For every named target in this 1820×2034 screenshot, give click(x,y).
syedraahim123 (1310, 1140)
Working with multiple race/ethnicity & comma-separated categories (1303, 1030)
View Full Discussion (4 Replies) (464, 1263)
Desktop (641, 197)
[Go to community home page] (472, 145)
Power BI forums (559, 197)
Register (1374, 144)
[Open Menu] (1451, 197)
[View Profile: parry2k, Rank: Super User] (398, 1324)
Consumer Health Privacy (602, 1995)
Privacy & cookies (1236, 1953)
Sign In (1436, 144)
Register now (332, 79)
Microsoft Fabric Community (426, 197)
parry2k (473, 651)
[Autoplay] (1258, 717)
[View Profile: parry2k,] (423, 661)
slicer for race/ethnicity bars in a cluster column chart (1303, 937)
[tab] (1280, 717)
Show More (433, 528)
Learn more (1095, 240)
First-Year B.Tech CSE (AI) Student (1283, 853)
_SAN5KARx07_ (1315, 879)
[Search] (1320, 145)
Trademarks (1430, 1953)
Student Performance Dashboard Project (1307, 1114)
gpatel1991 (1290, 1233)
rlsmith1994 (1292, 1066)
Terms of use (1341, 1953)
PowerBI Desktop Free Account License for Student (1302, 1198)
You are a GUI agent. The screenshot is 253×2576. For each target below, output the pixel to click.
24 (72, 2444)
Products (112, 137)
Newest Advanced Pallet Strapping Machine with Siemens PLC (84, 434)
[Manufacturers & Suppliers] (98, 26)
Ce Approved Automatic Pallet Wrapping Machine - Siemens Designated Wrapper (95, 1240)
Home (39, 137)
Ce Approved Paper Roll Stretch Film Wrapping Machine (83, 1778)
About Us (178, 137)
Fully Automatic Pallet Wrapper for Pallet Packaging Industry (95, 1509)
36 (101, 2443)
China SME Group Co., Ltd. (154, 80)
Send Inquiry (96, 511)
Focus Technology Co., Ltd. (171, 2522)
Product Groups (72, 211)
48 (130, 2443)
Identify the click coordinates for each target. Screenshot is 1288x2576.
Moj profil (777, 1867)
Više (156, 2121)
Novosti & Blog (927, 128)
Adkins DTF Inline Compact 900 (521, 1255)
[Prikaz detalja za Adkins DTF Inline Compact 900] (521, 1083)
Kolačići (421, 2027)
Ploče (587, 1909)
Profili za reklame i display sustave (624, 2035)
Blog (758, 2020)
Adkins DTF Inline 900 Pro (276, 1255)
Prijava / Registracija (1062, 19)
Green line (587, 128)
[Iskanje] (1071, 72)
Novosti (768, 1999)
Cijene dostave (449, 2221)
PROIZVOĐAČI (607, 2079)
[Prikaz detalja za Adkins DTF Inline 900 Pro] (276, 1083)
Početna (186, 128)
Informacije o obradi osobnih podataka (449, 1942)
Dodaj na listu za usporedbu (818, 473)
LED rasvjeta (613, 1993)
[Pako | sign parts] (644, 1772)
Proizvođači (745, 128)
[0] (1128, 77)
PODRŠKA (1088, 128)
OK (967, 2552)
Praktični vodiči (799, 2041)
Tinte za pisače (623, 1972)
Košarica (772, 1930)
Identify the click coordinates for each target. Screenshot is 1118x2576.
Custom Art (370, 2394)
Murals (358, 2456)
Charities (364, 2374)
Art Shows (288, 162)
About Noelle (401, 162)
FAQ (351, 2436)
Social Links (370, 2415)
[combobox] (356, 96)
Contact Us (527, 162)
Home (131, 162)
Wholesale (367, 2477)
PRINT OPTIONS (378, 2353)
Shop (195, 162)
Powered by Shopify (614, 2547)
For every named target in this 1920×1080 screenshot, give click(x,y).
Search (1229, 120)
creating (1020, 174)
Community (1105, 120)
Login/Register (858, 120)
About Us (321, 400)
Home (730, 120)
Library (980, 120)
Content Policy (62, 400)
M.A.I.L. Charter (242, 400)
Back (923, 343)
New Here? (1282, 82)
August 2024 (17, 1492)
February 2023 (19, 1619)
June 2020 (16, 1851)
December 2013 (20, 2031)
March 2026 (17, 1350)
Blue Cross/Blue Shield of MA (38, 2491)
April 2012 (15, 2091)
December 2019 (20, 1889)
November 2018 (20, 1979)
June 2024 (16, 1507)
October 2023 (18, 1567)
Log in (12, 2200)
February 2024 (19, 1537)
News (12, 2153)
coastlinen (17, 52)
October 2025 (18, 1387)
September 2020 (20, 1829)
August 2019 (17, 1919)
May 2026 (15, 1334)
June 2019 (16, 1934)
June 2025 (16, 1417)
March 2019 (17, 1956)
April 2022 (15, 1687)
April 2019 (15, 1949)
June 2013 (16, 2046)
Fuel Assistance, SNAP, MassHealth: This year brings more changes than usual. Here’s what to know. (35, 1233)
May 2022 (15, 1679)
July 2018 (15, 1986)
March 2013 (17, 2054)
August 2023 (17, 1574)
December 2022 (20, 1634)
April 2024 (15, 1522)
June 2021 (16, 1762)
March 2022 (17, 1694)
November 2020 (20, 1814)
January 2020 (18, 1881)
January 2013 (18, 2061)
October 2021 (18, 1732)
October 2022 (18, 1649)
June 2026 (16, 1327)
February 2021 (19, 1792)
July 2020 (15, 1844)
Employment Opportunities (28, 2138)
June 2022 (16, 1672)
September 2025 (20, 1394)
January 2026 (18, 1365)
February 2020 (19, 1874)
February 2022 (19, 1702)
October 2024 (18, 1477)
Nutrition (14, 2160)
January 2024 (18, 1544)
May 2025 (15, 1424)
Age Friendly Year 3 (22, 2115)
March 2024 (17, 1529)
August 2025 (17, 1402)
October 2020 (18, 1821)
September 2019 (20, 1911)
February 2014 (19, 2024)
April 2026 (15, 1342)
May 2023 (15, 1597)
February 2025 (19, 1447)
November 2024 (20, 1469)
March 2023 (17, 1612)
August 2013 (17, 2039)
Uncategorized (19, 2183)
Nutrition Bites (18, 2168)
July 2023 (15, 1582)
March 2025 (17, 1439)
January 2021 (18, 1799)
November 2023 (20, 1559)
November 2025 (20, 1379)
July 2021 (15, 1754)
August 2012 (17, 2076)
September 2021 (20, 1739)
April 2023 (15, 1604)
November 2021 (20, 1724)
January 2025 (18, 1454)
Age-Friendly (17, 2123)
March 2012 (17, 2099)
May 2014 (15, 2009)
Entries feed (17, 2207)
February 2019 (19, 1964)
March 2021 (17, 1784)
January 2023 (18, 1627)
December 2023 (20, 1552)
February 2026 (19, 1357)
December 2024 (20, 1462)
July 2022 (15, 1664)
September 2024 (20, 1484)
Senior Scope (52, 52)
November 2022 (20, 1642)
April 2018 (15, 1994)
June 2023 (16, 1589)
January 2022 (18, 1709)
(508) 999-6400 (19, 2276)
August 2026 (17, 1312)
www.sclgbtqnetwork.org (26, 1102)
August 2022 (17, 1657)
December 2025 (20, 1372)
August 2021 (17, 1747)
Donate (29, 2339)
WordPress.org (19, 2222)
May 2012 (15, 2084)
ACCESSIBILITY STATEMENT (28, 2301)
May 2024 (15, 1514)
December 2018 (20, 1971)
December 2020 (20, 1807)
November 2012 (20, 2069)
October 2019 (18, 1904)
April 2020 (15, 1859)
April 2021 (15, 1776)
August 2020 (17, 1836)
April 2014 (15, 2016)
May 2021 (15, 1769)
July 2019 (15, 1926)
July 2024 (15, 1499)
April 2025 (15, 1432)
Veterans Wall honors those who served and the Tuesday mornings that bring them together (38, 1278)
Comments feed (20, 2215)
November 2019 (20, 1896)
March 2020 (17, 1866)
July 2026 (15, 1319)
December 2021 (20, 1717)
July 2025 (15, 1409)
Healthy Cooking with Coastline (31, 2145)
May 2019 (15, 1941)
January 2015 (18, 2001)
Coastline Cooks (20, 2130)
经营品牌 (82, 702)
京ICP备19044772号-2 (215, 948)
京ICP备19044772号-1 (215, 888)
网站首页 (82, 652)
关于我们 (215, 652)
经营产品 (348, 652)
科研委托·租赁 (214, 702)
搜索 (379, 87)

·····

WORK INSTRUCTIONS: Please copy the lines in the records above between the one holding "June 2024 (16, 1507)" and the one holding "April 2019 (15, 1949)", inclusive, exactly and with no other line.

YOUR RESPONSE:
June 2024 (16, 1507)
October 2023 (18, 1567)
Log in (12, 2200)
February 2024 (19, 1537)
News (12, 2153)
coastlinen (17, 52)
October 2025 (18, 1387)
September 2020 (20, 1829)
August 2019 (17, 1919)
May 2026 (15, 1334)
June 2019 (16, 1934)
June 2025 (16, 1417)
March 2019 (17, 1956)
April 2022 (15, 1687)
April 2019 (15, 1949)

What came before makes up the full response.